▶

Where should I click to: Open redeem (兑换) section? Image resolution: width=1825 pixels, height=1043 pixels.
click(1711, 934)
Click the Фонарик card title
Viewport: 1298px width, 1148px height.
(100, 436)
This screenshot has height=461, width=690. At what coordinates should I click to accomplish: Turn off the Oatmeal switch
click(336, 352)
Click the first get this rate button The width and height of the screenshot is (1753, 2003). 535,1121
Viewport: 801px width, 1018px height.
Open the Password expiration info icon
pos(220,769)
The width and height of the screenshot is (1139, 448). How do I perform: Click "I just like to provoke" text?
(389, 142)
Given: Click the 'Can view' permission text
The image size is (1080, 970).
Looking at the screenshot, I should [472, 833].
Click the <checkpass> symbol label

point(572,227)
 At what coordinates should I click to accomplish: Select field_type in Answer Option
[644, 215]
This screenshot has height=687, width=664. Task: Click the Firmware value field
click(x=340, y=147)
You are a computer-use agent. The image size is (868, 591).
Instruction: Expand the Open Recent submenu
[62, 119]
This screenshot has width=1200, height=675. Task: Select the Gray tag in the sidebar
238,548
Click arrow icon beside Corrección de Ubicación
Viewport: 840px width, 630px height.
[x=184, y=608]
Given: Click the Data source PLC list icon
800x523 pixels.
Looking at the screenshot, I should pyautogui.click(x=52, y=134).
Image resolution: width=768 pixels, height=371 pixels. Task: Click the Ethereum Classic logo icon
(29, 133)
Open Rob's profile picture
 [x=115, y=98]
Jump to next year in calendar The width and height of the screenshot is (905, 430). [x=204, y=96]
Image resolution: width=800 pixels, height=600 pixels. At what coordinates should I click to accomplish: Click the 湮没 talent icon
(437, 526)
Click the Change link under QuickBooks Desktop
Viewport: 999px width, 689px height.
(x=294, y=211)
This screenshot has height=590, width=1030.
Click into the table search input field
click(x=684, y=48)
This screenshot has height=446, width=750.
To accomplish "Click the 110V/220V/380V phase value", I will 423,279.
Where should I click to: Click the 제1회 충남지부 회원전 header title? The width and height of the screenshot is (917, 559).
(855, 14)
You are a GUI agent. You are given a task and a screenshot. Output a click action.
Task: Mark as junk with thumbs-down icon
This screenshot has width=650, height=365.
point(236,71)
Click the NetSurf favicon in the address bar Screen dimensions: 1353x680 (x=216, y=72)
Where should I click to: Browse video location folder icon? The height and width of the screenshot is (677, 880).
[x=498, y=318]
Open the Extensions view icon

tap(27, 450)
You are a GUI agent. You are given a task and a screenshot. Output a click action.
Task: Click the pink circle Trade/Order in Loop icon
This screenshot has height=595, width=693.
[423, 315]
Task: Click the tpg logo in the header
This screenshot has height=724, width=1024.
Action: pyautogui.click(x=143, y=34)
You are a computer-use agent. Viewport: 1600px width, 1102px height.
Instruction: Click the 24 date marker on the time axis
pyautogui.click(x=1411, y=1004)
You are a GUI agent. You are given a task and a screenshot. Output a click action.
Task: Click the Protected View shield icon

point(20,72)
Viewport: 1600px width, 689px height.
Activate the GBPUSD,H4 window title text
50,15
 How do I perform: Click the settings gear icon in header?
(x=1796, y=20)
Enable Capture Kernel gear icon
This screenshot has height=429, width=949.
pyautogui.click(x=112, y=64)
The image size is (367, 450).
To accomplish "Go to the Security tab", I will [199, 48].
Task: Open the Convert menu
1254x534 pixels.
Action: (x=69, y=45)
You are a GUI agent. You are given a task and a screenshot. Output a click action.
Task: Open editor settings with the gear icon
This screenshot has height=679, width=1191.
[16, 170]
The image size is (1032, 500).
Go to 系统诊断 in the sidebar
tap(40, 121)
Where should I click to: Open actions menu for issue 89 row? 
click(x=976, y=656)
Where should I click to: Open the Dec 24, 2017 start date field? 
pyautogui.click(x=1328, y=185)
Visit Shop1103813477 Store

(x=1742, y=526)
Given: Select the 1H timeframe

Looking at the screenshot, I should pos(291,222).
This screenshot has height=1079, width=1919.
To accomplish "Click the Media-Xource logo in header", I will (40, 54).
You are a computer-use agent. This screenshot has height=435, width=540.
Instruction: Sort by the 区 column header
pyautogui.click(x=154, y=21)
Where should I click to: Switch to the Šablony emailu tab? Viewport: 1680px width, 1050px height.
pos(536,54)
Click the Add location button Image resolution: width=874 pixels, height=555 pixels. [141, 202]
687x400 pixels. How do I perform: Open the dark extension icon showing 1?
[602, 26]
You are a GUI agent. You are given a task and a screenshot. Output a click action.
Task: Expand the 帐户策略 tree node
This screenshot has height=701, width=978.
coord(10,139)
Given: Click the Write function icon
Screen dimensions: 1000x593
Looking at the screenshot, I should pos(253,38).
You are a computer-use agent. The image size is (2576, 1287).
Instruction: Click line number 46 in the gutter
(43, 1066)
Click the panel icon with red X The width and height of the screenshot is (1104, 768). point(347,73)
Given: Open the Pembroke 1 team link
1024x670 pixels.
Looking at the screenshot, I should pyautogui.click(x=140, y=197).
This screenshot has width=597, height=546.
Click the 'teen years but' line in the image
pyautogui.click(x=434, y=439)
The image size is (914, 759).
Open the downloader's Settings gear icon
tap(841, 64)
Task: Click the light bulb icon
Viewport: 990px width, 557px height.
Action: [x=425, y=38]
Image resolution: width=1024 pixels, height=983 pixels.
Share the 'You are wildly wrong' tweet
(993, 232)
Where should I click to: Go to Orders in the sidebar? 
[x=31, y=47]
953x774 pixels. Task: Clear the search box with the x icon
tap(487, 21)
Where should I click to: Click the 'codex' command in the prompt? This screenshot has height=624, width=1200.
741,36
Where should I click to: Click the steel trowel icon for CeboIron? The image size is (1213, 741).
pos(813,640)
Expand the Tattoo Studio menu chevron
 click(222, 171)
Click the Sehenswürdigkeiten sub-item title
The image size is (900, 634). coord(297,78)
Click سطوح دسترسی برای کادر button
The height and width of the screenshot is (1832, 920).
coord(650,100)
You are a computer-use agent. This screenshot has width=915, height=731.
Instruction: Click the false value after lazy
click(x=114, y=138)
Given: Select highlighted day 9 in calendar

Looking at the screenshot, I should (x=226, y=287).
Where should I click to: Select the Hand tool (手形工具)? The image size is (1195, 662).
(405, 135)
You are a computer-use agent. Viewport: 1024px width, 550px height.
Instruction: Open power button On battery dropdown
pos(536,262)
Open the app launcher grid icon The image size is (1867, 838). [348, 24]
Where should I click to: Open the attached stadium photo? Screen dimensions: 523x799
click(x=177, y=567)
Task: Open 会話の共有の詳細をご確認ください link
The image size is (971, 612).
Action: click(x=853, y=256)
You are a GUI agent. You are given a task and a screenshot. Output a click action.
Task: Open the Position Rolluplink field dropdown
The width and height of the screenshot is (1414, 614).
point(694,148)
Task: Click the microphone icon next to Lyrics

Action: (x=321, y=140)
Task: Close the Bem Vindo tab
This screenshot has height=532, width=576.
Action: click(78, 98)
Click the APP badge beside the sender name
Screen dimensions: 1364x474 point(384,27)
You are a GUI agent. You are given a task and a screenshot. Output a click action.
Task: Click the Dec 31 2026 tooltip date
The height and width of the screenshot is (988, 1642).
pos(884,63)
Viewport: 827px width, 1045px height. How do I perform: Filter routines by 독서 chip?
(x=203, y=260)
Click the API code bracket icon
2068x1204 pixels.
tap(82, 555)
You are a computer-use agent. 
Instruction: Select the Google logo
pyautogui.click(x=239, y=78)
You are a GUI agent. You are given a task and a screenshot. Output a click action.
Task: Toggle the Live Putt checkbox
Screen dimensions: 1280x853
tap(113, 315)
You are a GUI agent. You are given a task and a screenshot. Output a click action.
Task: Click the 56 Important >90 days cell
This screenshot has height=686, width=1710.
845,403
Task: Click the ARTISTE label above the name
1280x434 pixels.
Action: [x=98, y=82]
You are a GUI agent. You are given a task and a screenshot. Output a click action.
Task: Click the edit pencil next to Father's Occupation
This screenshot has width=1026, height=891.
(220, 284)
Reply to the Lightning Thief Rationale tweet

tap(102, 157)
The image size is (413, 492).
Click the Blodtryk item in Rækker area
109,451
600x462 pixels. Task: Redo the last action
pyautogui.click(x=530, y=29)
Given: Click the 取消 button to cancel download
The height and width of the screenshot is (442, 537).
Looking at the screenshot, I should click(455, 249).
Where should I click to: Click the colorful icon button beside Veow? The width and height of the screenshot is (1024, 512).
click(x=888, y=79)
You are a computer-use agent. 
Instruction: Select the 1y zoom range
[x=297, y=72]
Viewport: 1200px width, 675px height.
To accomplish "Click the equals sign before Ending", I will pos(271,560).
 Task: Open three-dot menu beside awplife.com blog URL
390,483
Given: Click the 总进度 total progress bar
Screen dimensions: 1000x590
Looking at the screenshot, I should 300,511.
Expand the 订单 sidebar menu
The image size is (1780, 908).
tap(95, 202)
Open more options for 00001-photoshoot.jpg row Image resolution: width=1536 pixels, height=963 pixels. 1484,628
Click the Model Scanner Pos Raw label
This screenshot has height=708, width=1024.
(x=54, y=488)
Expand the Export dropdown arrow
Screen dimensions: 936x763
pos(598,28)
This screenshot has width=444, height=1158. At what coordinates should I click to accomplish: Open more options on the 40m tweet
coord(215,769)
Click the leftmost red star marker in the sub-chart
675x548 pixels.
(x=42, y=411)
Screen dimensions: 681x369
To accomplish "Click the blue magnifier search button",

◀

— WORK REQUEST —
Your answer should consist only of the lines above between the line holding "Click the Change" and the line holding "Click the NetSurf", inclusive, each transcribed exactly.

— OUTPUT OF THE TASK —
Click the Change link under QuickBooks Desktop
Viewport: 999px width, 689px height.
(x=294, y=211)
This screenshot has height=590, width=1030.
Click into the table search input field
click(x=684, y=48)
This screenshot has height=446, width=750.
To accomplish "Click the 110V/220V/380V phase value", I will 423,279.
Where should I click to: Click the 제1회 충남지부 회원전 header title? The width and height of the screenshot is (917, 559).
(855, 14)
You are a GUI agent. You are given a task and a screenshot. Output a click action.
Task: Mark as junk with thumbs-down icon
This screenshot has width=650, height=365.
point(236,71)
Click the NetSurf favicon in the address bar Screen dimensions: 1353x680 (x=216, y=72)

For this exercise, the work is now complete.